Meaning: I've probably said enough about the idea that the hUman race needs to have a greater sense of Unity, but I also added the idea of gUns and pollUtion, the things with which we harm ourselves and our planet. These two ideas give the song some much-needed internal tension. There are also two viewpoints being expressed. One is very personal and one is more global. There's the voice of the optimistic individual; trying to encourage someone who is feeling bound by inertia to feel like that life is as full of possibilities as they do; and then there's the voice that sees the connection between all life on the planet from a broader perspective.

ALL THESE CIRCLES

Since I recorded this song I've always thought that I might have ripped off an Echo & The Bunnymen song with the guitar riff that appears about a third the way through the song. I'm a big fan but I couldn't for the life of me remember what it reminded me of - until now. A song off their "Flowers" album called "Buried Alive". Thankfully it's not an obvious copy and it only appears very low in the mix on their song on the intro and later in the song - phew! All These Circles does have a certain Ian McCulloch feel to it though. I like the song's simplicity, and its rather sad feeling. If anyone's reading this that can arrange it, I'd like to have it played at my funeral if I get one. I don't care about my funeral otherwise because I'll be dead. I just want to know that some people will be crying. As far as I'm concerned you can twang my dead body into a tree to make it more fun... but play the song so that somebody might cry. Obviously I won't be around to witness what happens, but meanwhile I can revel in someone's future tears.

PAUL

If you bought the CD, then you'll notice that this isn't listed on the CD cover or printed on the disc. I intended this to be a bonus or hidden track on the CD only, just to discover when I signed up for distribution that I had to release all the tracks that were on the CD. So that screwed that idea. This was a rather throw away track and I almost didn't include it at all. I asked Robin what he thought and he said he liked it, so it was included.
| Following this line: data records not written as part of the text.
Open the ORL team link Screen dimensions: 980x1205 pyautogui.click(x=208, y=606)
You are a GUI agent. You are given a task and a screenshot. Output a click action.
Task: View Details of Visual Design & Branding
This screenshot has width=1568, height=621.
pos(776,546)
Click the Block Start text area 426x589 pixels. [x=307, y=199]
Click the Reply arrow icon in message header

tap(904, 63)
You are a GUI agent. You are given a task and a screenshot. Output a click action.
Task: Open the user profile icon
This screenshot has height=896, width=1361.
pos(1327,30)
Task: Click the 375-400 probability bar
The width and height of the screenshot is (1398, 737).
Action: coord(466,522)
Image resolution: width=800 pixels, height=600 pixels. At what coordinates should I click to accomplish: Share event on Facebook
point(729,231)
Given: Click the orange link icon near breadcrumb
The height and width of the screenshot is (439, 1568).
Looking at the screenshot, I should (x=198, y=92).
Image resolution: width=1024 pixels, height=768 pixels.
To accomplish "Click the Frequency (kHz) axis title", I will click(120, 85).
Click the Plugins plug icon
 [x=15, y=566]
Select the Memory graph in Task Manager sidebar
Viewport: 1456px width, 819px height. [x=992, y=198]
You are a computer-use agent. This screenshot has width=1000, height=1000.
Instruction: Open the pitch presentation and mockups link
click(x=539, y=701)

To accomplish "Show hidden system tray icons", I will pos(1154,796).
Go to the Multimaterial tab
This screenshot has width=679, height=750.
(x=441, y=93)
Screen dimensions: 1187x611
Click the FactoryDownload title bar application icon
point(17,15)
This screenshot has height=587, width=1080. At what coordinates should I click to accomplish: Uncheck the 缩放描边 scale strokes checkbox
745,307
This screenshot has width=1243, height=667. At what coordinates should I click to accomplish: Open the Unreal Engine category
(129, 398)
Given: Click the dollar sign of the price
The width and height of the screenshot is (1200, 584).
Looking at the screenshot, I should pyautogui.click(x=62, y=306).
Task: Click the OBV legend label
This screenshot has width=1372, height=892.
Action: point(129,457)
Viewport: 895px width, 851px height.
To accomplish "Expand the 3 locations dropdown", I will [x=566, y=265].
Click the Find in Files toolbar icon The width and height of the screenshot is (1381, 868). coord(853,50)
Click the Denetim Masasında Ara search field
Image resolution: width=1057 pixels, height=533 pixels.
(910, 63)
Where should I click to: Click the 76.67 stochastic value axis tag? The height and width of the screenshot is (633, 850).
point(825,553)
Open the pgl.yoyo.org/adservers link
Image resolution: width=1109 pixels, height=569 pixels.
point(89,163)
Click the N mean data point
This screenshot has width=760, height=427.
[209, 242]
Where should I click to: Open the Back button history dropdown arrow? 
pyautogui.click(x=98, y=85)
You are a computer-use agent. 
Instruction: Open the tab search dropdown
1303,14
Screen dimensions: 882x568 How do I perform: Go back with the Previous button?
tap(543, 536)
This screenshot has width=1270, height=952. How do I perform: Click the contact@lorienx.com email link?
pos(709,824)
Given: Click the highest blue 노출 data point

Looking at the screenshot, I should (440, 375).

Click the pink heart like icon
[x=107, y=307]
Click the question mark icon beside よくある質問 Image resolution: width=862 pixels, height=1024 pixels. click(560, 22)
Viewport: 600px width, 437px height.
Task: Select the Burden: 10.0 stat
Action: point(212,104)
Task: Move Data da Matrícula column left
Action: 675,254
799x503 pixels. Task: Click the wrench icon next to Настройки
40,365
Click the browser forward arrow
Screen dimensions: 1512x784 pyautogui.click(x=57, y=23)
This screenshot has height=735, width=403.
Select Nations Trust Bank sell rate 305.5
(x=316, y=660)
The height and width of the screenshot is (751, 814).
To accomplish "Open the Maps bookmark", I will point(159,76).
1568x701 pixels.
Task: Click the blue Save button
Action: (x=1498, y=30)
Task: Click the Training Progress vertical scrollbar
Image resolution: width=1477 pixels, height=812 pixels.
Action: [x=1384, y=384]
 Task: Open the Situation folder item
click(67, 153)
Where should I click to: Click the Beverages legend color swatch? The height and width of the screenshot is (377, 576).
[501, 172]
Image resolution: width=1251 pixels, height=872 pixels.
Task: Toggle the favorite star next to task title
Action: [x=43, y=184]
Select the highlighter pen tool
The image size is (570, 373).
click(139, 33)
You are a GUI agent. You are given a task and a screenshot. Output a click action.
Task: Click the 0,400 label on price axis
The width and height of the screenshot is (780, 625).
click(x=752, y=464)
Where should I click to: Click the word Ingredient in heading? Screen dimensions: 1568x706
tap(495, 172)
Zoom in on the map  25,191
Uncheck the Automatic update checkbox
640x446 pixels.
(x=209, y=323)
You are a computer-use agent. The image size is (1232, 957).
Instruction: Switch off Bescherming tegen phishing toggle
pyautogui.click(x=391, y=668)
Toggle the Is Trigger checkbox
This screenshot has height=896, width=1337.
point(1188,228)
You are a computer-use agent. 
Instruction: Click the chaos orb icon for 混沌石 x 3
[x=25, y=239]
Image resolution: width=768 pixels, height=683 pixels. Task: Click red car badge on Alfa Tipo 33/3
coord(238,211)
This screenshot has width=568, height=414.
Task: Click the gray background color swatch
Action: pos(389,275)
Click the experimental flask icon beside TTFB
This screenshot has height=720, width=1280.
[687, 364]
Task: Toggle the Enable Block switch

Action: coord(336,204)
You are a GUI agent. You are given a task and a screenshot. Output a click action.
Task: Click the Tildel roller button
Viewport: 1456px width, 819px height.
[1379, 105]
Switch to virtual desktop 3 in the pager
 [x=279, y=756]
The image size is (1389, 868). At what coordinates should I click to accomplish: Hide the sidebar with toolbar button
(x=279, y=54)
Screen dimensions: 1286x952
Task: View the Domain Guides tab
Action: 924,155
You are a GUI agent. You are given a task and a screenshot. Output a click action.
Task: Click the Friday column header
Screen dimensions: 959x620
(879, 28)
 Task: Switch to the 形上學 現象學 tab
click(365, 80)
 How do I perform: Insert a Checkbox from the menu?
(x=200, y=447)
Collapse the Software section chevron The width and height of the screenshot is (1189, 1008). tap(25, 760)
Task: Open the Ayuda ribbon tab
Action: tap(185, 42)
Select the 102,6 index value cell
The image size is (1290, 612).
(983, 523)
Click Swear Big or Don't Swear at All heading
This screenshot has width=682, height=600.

The idea is based on the old trope that The Beatles had hidden messages in their recordings that confirm the rumor that Paul McCartney had died and had been replaced by a look-alike in 1972. It's also referring to the story that some metal bands may have included subliminal messages in their songs that, when played backwards, would tell kids to kill themselves. That's why one of the messages in the track is "be nice to your mum" as an antidote to that idea. The other phrases are "Paul's dead", "There's a U in Paul" and it ends with a typical Liverpudlian insult "you daft get". Elsewhere in the UK the word is pronounced "git" which is an insult said to be derived from the word for a pregnant camel. How the word came to be used anywhere in the UK is anyone's guess.

So, I hope you enjoyed reading about the process of recording the album. I'm already thinking of the next project for XUK now that I'm set up to record whenever I feel like doing so. I hope you like the album and thanks for reading.